Ты смеешься, бежишь не ко мне, и я понимаю, что меня звали не для того, чтобы что-то сказать. Смотря на тебя, порой я ощущаю себя старой развалиной, человеком, идущему по пути, до следующей войны, ждущему только её. Потому не напоминай мне мой возраст, прошу, не напоминай, будем думать, что я старше, на пару лет.
- Чёрт! - в меня попал ком снега, совсем неожиданно. Даже ком снега хотел чтобы я не думал, наверное, если Ронни думает не над шахматами - страшно. Но теперь всё стало доской, расчерченной на клетки, потому даже теперь, смеясь и перебрасываясь снежками, мне хотелось ждать чего-то, и я ждал.
Холод - странная штука, порожденье того, кто придумал все войны на земле. Не знаю кто, но он точно знал толк в пытках, и скорее то был не человек, не существо, которое мы считаем творцом или его врагом, кто-то из-за угла, кто-то случайный, в ком было много ненависти и холода. Тот кто-то только сказал слово, теперь решившее так много.
Холод - то, что только реагирует на среду, растворяется в ней, делая её немного другой. Во время битвы почти незаметен, но губы сухие, и течет кровь, если рот раскрывается в крике, почти беззвучном ближе к концу.
Холод - то, что сделало затишье невыносимым, заставляя ждать, неважно чего. Хотелось лезть на стену, бежать к противнику, одному, в нелепых латах, с картонным мечом, хотелось прекратить молчание, сводящее с ума. Алкоголь, никотин, наркотики - тепло, то, чего так хотели все мы.
Её, раскрасневшуюся, совсем не замерзшую, в шортах, майке, я смог поймать только через несколько минут бессмысленного бега по двору.

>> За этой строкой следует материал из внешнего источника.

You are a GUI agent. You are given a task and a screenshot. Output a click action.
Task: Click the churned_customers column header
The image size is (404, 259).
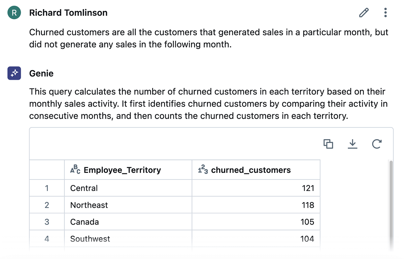pyautogui.click(x=251, y=170)
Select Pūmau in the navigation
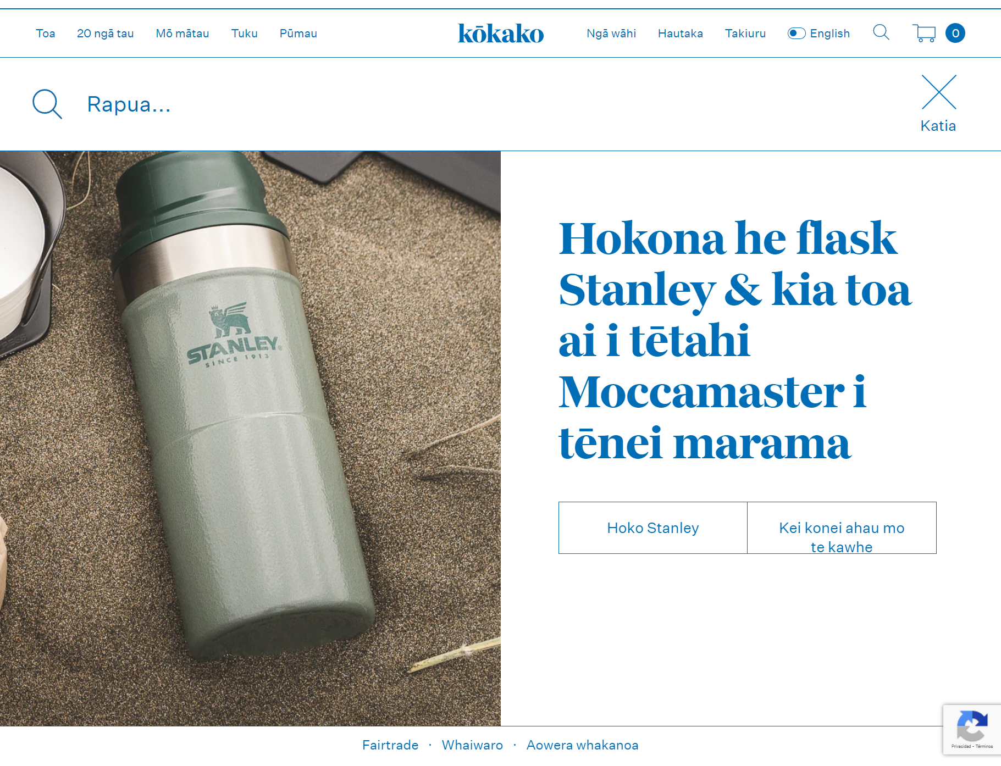The width and height of the screenshot is (1001, 766). [298, 34]
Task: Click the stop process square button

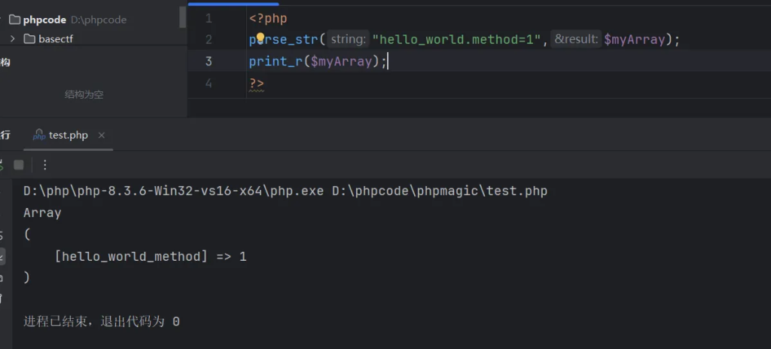Action: (19, 164)
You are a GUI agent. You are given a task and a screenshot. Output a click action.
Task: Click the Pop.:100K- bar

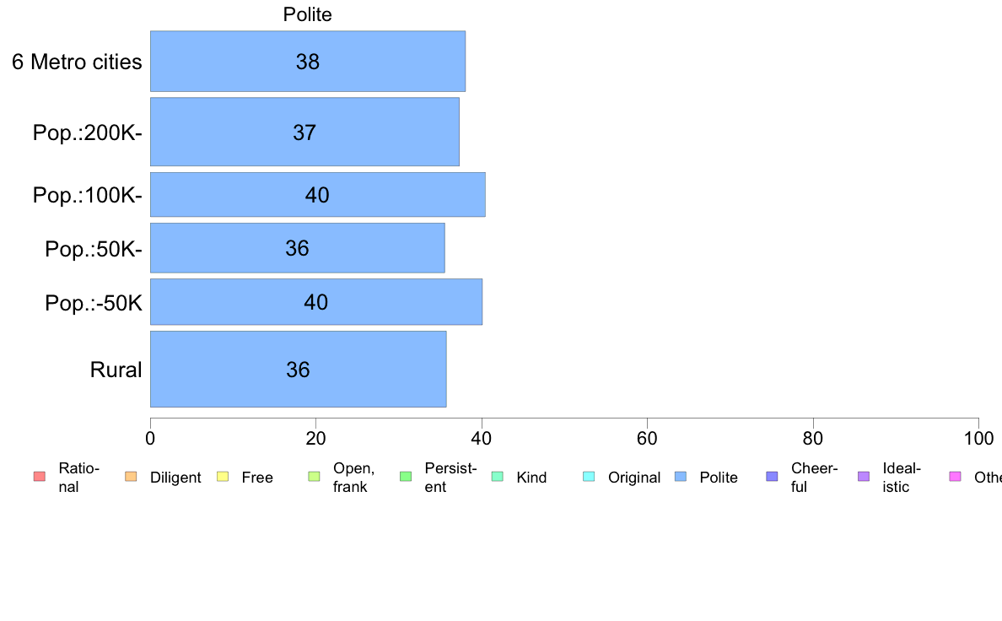(318, 194)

Наверное, должна подняться температура. По-другому и быть не может - думал я, разрывая тонкую, мокрую майку на ней. Нет, не должно быть, по-другому, всё - неправильный сценарий, недописанный нами. Я привык писать начисто, теперь пишу на её коже.
Джинни никогда не кричит, так странно, мне почему-то хотелось чтобы всё было не так. Может быть потому, что я никогда не кричал, произнося заклинания, чётко говоря слог за слогом, уверенный, что сработает. Но за меня говорила логика, а я не хотел чтобы логика была здесь, на снегу, не хотел чтобы Джинни молчала, если не хочет. Не хотел, чтобы она хотела.

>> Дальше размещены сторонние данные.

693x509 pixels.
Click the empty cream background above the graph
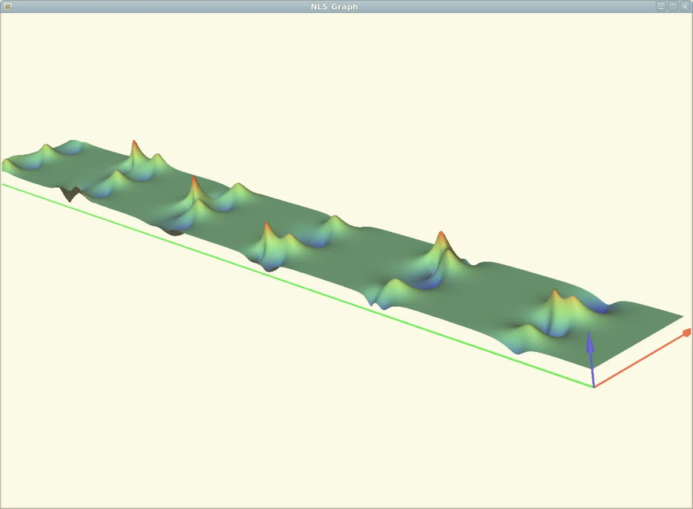(347, 87)
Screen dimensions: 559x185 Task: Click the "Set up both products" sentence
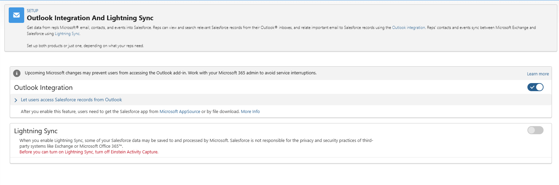click(85, 46)
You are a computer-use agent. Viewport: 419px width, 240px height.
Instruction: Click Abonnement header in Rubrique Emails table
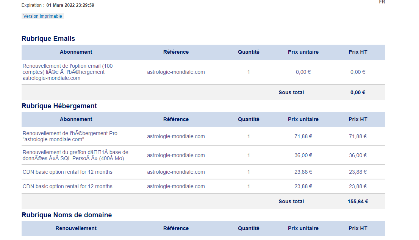pyautogui.click(x=76, y=52)
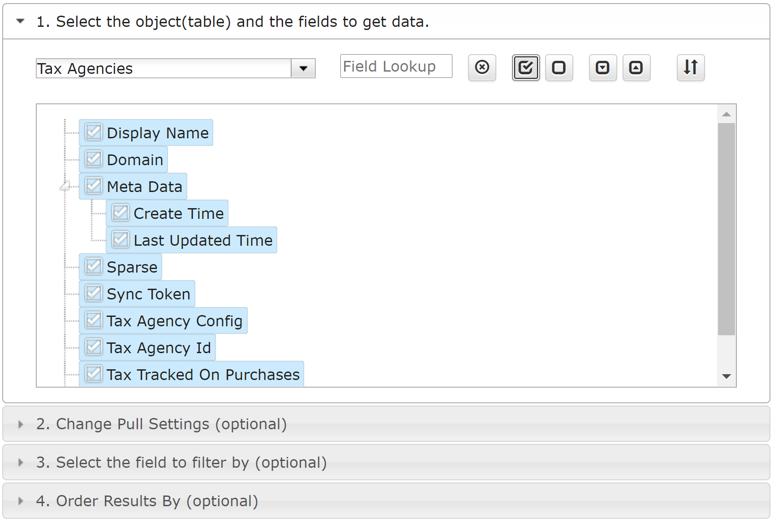Uncheck the Sync Token checkbox
Image resolution: width=774 pixels, height=521 pixels.
[94, 294]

Я не могу не думать о ней, с того лета, проклятого лета 6-го курса. В моей голове, там, где должна быть только война, начерченная на планах лучшего стратега О.Д. - Джинни. На планах, рекомендующих убивать так, не иначе, чтобы было меньше затрат, меньше проблем, так мама и папа рассчитывали как сэкономить, на одежде, продуктах, еде. Так рассчитываю я, но на листах, между строками и числами жертв - её имя. И я не устану повторять его, даже если Джинни никогда не откликнется.
Снег под нашими телами стал совсем горячим. Я чувствую, как медленно течет по телу холодная вода, как та, которой Джинни умывалась по утрам в Хогвартсе, потому что боялась сказать мне, друзьям, о забытом заклинании. И даже сейчас по её лицу стекают холодные струи, каждое утро. Мы просыпаемся вместе, и на её лицо, склоненное над раковиной, падают потоки воды. Капли стекают с крана, застывают, я скалываю их бутылками. Нам нужны привычки, чтобы сохранить часть себя, не позволить войне отнять и это. Джинни кусает губы в беззвучном крике, по её лицу течет вода, как время, как часы.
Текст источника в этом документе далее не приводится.